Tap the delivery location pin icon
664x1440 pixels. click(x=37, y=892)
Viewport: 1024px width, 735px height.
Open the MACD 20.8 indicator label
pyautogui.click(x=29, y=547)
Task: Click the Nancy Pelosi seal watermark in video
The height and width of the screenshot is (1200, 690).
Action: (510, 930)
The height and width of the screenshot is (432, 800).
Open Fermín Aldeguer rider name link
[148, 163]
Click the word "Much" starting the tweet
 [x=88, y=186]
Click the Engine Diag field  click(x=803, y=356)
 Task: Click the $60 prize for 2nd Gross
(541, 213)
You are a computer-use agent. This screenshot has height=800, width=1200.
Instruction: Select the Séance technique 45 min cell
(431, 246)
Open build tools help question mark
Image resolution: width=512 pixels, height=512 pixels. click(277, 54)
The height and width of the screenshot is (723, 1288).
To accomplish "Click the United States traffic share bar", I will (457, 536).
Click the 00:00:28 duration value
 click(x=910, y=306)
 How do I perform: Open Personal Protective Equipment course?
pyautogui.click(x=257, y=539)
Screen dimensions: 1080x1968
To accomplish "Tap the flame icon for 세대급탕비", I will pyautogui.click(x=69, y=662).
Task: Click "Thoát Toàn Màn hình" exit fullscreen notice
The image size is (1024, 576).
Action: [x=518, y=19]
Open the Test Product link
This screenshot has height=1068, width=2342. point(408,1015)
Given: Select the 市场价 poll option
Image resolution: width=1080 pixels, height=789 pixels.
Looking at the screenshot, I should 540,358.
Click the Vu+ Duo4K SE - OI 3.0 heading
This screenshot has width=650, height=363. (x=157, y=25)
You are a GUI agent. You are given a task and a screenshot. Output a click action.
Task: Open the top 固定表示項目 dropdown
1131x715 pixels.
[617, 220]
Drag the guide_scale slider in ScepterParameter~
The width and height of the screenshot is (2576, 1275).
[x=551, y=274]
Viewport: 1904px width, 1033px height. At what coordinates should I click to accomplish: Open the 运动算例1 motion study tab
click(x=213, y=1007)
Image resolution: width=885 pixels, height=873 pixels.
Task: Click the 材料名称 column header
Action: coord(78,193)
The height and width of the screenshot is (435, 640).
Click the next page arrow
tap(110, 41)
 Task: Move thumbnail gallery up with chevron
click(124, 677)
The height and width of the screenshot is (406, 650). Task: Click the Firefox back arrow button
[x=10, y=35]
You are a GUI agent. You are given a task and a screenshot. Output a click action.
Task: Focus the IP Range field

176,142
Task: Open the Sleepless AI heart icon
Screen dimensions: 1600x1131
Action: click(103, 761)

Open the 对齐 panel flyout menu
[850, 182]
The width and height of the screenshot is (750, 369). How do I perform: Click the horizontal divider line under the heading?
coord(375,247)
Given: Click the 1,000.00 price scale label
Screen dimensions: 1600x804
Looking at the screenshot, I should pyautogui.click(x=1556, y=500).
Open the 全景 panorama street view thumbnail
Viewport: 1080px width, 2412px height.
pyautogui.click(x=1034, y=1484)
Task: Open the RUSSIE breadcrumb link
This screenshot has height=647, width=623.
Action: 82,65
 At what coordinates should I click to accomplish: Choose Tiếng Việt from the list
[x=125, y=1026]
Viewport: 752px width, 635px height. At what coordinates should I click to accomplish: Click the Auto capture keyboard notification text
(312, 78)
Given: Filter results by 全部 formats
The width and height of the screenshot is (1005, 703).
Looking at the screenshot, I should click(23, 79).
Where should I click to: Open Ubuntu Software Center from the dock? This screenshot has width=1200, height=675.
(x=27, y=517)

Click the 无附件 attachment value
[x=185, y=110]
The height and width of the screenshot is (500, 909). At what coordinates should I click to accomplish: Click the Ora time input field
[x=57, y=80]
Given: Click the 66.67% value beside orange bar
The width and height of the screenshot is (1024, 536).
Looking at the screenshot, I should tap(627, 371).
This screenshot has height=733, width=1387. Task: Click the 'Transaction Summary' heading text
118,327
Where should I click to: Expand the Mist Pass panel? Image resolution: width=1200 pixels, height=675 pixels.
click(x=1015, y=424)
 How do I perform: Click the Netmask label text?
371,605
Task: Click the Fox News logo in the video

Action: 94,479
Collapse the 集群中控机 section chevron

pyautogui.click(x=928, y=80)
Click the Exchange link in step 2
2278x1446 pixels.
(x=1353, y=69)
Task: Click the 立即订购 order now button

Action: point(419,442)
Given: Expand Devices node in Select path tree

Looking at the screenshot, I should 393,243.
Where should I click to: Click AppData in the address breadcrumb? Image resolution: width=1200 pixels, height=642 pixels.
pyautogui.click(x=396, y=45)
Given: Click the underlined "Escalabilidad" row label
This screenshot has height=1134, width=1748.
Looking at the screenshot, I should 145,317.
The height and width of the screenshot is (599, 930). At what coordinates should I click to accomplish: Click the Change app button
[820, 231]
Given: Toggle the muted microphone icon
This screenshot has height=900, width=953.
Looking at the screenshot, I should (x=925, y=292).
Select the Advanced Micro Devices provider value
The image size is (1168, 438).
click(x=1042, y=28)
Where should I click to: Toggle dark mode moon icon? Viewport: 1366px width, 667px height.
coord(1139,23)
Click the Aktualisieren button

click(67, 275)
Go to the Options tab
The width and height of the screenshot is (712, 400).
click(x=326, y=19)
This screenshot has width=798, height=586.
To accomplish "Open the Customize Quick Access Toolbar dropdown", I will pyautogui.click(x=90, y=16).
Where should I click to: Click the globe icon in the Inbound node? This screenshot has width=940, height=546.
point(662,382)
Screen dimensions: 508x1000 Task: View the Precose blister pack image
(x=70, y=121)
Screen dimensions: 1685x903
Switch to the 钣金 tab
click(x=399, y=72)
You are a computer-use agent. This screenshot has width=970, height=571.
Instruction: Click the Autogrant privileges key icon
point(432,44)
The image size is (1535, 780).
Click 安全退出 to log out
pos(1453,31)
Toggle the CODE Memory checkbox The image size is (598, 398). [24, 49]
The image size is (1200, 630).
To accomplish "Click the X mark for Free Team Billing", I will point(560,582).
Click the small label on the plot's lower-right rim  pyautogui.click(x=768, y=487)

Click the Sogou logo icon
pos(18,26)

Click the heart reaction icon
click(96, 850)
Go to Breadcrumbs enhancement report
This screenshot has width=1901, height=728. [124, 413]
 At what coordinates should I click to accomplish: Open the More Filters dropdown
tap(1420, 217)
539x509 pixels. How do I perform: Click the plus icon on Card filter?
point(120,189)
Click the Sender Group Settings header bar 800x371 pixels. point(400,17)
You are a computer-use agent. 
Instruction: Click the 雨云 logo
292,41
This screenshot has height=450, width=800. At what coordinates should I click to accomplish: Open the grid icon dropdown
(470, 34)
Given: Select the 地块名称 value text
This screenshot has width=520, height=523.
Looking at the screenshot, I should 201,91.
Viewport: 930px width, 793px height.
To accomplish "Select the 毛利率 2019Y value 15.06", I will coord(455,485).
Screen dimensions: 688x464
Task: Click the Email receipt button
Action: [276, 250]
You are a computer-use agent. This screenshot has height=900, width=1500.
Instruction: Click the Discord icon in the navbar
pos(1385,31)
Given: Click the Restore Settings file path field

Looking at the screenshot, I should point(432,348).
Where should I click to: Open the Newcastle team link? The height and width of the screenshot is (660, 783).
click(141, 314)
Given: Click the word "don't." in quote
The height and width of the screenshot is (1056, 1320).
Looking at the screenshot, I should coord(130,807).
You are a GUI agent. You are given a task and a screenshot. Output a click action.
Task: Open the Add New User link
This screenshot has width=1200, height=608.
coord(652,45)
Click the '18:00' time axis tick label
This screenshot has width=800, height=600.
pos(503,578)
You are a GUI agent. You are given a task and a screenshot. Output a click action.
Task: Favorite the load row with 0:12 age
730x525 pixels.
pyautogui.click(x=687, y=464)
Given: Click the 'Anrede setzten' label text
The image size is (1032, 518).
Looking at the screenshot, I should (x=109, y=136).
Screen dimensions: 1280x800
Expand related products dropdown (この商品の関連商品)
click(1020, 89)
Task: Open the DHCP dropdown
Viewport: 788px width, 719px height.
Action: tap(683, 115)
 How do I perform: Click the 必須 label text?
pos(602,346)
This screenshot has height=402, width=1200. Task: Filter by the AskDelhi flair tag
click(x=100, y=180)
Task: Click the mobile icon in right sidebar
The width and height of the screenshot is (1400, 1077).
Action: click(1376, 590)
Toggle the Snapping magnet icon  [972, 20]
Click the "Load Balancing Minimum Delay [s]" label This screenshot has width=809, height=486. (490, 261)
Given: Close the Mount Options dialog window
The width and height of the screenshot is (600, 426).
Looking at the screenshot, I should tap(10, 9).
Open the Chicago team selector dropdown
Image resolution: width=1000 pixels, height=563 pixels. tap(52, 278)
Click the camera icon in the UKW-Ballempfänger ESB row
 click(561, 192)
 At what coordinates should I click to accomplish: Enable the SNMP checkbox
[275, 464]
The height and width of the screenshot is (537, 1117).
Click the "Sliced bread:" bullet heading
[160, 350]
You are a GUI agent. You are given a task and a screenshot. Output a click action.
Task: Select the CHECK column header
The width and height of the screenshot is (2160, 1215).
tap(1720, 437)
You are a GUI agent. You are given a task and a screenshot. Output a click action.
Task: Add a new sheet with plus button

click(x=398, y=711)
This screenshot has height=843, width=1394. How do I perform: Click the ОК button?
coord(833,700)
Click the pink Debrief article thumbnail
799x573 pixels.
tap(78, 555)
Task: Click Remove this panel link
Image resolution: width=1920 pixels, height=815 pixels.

····················

Prompt
Each line in the data that holds the string "computer" should be found and copied.

Answer section
You are a computer-use agent. This screenshot has height=800, width=1200.
You are a computer-use agent. This screenshot has width=970, height=571.
You are a computer-use agent. 
You are a computer-use agent. This screenshot has height=900, width=1500.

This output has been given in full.